Convert the data, from its start through the line containing "[x=997, y=11]", into a numbered list with one entry per line, omitting blank lines.

--- Data shown ---
— start —

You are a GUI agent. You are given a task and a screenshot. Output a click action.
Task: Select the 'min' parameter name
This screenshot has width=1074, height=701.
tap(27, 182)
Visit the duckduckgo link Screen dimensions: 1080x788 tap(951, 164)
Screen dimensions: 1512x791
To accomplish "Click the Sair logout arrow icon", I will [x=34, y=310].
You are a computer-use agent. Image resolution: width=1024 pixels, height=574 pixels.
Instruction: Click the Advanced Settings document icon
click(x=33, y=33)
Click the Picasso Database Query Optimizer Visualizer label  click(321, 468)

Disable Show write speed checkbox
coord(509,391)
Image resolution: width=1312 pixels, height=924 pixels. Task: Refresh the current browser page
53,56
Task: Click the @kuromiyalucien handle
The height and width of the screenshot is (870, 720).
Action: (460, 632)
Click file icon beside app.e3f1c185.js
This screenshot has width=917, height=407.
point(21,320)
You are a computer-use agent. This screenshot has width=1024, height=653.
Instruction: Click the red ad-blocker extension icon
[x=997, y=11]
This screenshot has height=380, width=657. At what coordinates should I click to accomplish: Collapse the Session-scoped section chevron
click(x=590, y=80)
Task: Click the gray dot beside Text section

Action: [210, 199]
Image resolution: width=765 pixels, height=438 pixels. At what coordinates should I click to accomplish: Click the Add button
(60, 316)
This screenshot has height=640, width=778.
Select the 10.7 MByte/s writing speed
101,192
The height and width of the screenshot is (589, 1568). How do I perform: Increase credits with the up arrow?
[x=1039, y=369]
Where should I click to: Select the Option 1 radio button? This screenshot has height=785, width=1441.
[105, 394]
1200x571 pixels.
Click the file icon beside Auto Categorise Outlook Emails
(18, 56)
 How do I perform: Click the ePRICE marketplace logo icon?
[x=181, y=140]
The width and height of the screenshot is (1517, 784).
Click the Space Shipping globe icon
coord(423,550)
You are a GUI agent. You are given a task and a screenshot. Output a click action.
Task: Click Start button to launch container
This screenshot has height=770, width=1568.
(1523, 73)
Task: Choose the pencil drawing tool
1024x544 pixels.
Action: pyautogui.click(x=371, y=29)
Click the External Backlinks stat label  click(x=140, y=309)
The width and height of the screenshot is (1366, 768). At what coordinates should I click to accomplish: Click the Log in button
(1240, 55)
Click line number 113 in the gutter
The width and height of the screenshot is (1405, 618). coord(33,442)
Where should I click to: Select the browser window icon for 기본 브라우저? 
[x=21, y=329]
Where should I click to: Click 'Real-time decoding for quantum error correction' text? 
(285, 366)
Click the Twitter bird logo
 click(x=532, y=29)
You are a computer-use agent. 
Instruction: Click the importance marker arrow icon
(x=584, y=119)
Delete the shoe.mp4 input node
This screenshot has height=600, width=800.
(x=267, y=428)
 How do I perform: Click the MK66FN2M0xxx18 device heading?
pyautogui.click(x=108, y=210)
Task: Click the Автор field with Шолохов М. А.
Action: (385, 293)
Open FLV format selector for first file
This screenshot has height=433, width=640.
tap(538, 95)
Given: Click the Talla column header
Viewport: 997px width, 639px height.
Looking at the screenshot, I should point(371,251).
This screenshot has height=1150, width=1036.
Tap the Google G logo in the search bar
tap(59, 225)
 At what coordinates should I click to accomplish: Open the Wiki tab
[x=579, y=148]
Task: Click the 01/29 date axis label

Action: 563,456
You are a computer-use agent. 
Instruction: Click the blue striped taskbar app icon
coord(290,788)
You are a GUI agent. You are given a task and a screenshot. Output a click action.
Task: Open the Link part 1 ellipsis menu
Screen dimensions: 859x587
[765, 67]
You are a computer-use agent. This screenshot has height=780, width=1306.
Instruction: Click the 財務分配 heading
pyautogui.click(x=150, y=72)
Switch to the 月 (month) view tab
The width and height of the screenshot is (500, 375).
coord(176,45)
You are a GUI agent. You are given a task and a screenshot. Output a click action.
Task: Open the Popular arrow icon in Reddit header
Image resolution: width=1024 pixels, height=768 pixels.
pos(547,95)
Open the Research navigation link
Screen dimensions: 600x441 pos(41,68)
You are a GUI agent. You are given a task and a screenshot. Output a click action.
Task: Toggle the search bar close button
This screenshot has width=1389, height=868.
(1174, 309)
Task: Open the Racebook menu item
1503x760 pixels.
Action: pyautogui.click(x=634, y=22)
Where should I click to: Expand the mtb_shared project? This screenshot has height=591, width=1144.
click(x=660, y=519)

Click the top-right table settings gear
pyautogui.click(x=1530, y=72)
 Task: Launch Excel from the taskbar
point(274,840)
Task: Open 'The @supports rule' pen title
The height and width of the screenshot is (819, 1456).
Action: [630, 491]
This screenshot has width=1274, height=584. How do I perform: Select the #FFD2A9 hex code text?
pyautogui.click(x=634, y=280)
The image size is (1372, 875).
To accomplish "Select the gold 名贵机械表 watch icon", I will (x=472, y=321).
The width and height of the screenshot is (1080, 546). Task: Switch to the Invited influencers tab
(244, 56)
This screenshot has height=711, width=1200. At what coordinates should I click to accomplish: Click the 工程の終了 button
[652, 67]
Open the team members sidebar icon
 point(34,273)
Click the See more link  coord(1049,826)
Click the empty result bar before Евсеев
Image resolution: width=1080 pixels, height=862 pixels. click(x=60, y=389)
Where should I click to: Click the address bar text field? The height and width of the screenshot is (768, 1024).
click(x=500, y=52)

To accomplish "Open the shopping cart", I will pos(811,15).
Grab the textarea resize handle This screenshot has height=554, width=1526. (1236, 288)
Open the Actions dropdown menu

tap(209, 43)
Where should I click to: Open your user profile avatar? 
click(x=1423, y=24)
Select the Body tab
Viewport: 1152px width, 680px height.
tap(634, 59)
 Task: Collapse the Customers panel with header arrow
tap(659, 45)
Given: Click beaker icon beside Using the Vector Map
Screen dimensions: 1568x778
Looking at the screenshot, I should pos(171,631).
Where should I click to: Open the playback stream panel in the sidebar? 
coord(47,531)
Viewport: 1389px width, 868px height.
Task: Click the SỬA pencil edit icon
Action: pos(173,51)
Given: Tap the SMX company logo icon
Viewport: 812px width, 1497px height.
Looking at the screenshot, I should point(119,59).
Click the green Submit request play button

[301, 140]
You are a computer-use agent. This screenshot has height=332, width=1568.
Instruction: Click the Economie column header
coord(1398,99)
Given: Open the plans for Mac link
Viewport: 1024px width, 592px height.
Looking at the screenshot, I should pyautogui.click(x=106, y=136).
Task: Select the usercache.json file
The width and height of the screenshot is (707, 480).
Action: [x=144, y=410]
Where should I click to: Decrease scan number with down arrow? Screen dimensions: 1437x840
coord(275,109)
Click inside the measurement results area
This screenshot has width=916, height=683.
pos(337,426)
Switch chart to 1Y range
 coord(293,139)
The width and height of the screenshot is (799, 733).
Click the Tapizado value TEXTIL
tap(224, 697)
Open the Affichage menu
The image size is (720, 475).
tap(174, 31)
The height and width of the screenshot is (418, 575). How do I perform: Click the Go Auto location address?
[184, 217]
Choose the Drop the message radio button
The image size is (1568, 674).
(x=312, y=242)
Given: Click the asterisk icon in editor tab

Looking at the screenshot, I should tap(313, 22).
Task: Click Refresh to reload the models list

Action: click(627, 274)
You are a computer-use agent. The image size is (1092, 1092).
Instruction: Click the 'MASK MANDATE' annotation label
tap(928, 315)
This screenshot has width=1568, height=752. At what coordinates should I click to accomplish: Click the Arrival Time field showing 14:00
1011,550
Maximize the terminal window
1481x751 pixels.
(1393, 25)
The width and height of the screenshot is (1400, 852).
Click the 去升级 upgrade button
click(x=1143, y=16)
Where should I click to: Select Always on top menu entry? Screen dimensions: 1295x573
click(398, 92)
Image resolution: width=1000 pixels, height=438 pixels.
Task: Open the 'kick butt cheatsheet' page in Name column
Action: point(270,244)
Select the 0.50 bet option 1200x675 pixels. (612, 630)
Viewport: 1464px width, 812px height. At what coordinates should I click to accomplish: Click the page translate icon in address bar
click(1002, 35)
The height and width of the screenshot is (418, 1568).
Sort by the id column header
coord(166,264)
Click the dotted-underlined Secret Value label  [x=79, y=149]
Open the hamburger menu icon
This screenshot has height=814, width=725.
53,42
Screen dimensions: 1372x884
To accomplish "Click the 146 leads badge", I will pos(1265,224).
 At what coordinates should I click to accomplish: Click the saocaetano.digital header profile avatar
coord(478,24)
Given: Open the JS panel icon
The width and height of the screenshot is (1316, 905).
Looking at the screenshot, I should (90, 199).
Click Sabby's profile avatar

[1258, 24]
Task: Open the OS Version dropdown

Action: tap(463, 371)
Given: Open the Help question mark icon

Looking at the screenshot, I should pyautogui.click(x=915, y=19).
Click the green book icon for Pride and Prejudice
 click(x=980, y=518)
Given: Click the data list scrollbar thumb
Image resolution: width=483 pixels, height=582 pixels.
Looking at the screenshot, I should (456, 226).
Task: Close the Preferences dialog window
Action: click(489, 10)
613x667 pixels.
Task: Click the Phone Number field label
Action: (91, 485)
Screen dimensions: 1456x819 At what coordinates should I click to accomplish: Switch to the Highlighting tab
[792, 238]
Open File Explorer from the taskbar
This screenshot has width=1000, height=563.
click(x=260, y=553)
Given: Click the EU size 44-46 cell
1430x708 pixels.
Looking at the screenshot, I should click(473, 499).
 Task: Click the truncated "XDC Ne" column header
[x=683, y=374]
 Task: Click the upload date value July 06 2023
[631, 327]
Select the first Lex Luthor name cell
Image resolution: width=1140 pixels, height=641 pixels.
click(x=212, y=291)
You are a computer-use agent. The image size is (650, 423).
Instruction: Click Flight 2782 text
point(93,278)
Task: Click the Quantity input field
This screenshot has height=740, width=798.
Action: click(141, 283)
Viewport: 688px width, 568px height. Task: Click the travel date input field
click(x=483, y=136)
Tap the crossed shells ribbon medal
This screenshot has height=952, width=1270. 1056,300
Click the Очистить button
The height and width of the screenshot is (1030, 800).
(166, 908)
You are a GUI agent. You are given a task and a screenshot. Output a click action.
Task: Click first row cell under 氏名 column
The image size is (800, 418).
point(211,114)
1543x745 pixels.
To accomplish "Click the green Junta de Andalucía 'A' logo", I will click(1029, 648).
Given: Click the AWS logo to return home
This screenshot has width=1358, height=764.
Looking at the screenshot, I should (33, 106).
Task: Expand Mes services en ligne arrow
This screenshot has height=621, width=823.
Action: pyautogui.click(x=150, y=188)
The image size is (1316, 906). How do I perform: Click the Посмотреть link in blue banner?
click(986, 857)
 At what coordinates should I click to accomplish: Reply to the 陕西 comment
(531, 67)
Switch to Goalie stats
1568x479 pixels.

— end —

--- Completed exercise ---
1. You are a GUI agent. You are given a task and a screenshot. Output a click action.
2. Task: Select the 'min' parameter name
3. This screenshot has width=1074, height=701.
4. tap(27, 182)
5. Visit the duckduckgo link Screen dimensions: 1080x788 tap(951, 164)
6. Screen dimensions: 1512x791
7. To accomplish "Click the Sair logout arrow icon", I will [x=34, y=310].
8. You are a computer-use agent. Image resolution: width=1024 pixels, height=574 pixels.
9. Instruction: Click the Advanced Settings document icon
10. click(x=33, y=33)
11. Click the Picasso Database Query Optimizer Visualizer label  click(321, 468)
12. Disable Show write speed checkbox
13. coord(509,391)
14. Image resolution: width=1312 pixels, height=924 pixels. Task: Refresh the current browser page
15. 53,56
16. Task: Click the @kuromiyalucien handle
17. The height and width of the screenshot is (870, 720).
18. Action: (460, 632)
19. Click file icon beside app.e3f1c185.js
20. This screenshot has width=917, height=407.
21. point(21,320)
22. You are a computer-use agent. This screenshot has width=1024, height=653.
23. Instruction: Click the red ad-blocker extension icon
24. [x=997, y=11]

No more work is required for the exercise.